Thursday, December 4, 2008

Buckwheat Pancakes

I have found it very difficult to do any blogging over the past few weeks. The deadline for my book Go Faster Food has been drawing ever closer and I have been working flat out to get it finished. I am in the final throws of proof-reading, dotting i's and crossing t's and such like. I have been working so hard that running has been put on the back-burner as well. I have to say that rather than feeling unfit after a break, I feel that the old joints and muscles have had a nice well-earned rest and I am now ready to start again, afresh, ready for the next few months of hard marathon training. My plans are to do London, for which I have another Good For Age entry, and then to do Stockholm with Mark (long-suffering and gorgeous husband) and some friends.

And so to food, the stuff of life...and running...

I have been experimenting with buckwheat recently. Despite its name, buckwheat, or sarrasin, is a member of the rhubarb family and has absolutely nothing to do with wheat. It is naturally gluten-free and has a deliciously sweet, nutty flavour. It is traditionally used in Brittany in “galettes au sarrasin”, or buckwheat pancakes. Breton galettes can be filled with any number of fillings. You could try this recipe with traditional savoury fillings - slices of brie, goat’s cheese, smoked salmon, caramelized onions or eggs, or with sweet fillings - bananas and syrup is one of my favourites. Buckwheat is a very good source of manganese, magnesium and dietary fibre. It contains flavenoids and good quality protein and is said to control blood sugar levels. It certainly keeps you full of energy for hours. The Bretons not only tend to make their galettes with dry Breton cider rather than milk and water, but they also wash them down with a few glasses of the delicious nectar. By all means try this, but not if you are about to go to the gym or run a half-marathon.

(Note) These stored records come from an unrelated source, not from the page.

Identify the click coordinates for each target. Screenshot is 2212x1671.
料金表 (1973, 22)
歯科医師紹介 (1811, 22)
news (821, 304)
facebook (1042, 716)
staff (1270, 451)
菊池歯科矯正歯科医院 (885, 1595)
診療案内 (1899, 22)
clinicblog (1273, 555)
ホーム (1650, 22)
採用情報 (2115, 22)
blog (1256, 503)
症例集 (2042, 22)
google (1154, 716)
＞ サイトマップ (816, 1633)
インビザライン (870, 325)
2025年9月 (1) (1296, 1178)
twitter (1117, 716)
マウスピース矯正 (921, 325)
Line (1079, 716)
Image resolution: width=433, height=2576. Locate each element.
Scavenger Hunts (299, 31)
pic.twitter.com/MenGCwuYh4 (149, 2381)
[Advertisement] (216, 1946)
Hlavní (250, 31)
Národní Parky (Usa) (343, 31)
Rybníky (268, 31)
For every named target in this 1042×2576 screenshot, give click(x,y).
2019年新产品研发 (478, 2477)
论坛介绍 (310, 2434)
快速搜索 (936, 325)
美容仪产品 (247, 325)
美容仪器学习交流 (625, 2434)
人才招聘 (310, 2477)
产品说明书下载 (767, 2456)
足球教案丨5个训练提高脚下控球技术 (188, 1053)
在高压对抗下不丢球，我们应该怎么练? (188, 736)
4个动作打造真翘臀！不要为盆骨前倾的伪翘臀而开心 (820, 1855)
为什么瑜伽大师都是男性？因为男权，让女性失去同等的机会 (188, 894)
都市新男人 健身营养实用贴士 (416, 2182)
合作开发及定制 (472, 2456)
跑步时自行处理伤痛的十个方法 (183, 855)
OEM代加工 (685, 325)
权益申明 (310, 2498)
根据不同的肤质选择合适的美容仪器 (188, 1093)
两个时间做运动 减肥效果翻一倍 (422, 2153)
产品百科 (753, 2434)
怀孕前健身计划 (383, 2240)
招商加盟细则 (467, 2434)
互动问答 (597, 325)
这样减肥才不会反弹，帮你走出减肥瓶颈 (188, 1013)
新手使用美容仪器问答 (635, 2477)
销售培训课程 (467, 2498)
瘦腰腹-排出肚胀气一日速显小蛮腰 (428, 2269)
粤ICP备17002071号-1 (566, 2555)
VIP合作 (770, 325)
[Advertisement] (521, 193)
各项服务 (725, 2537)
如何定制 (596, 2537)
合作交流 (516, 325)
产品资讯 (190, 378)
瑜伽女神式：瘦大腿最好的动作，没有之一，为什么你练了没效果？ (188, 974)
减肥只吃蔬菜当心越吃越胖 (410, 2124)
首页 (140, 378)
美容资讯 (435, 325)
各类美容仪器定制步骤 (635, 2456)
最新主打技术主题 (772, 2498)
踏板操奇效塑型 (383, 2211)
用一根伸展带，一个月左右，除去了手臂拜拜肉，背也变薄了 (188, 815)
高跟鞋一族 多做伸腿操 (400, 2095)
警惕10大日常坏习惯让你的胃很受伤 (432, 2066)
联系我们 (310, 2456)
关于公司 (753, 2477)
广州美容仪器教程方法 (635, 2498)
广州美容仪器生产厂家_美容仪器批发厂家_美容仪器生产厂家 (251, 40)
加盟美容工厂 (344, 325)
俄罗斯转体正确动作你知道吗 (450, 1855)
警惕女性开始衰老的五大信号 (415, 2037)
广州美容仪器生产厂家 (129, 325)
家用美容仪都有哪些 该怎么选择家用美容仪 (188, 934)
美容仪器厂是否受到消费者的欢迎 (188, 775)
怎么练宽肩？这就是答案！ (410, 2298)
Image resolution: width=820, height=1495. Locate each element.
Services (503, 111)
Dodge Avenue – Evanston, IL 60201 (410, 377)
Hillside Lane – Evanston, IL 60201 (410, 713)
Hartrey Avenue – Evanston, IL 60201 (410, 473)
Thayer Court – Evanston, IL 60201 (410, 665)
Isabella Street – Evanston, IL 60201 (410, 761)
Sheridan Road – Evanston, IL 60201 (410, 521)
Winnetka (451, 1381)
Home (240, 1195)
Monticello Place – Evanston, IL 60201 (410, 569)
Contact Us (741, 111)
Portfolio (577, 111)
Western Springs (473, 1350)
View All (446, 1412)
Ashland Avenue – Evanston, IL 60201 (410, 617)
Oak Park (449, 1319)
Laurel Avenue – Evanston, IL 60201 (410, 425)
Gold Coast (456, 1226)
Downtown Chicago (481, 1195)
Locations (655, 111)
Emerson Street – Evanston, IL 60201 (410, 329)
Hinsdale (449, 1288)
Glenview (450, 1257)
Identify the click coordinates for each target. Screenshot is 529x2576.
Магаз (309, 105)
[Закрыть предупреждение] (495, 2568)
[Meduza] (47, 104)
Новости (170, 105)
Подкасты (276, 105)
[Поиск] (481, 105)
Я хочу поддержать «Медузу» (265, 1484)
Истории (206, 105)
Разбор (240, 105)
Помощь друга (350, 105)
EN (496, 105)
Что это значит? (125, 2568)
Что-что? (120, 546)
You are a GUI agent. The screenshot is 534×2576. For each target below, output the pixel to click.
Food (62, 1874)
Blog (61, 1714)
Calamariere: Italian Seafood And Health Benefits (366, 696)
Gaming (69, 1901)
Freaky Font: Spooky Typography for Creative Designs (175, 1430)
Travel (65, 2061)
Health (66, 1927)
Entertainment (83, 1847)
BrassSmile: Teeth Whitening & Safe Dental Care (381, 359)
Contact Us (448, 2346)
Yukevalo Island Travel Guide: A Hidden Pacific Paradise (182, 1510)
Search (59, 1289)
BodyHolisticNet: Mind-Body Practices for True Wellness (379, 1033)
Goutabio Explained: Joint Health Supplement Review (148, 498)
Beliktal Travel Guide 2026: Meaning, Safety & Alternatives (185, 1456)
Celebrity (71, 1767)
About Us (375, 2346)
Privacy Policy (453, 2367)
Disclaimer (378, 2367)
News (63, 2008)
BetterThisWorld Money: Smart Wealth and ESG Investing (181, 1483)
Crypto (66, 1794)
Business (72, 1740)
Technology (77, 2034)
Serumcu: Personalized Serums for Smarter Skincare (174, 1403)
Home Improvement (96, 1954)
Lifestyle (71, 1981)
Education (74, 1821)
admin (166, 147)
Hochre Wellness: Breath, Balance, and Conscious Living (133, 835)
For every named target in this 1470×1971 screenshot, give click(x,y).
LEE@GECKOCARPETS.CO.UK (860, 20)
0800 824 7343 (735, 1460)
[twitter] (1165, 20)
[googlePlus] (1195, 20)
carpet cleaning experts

This is my non-alcoholic breakfast version, which I prefer with smoked salmon and scrambled eggs, or ham and cheese and a crisp, green salad.

 As with traditional pancakes, the batter is lighter if you leave it to rest for a while.

 Serving size: makes 6-7 galettes


100g buckwheat flour

50g plain flour, wholemeal or plain

( The addition of plain wheat flour improves the texture of the galettes. If you want to make the pancakes gluten-free, just use 150g buckwheat flour instead)

30g melted salted butter

1 fresh free-range egg

200 ml water

100 ml semi-skimmed milk

Scant pinch of salt

Butter to cook

Slices of ham and grated cheese


  1. Mix the two flours together, add a pinch of salt and make a small well in the centre for the egg.
  2. Break the egg into the mixture and then add the milk and half the water.
  3. Beat together with an electric hand whisk until the mixture is nice and smooth. Mix in the rest of the water and the melted butter. The mixture should be the consistency of thin cream.
  4. If possible, leave the mixture to rest for a few hours or overnight.
  5. Heat a pancake pan or large non-stick frying pan. Add a knob of butter and move the pan around so that the butter melts to cover the base of the pan. Add a small ladleful of the batter and quickly swirl it around so that you have a very thin layer of batter covering the whole of the pan. You can use a palette knife or an egg slice if you have one to spread out the mixture. Let this cook for two minutes over a medium heat, or until it comes away easily from the pan when you shake it. Then toss the pancake over and cook for a minute or two on the other side.
  6. Flip the pancake back over and then pop a very small knob of butter, a thin slice of ham and a tablespoon of grated cheese onto one half of the pancake.
  7. Fold the plain half of the pancake over the filling and then fold in half again and cook on a very gentle heat for a minute or two to melt the cheese.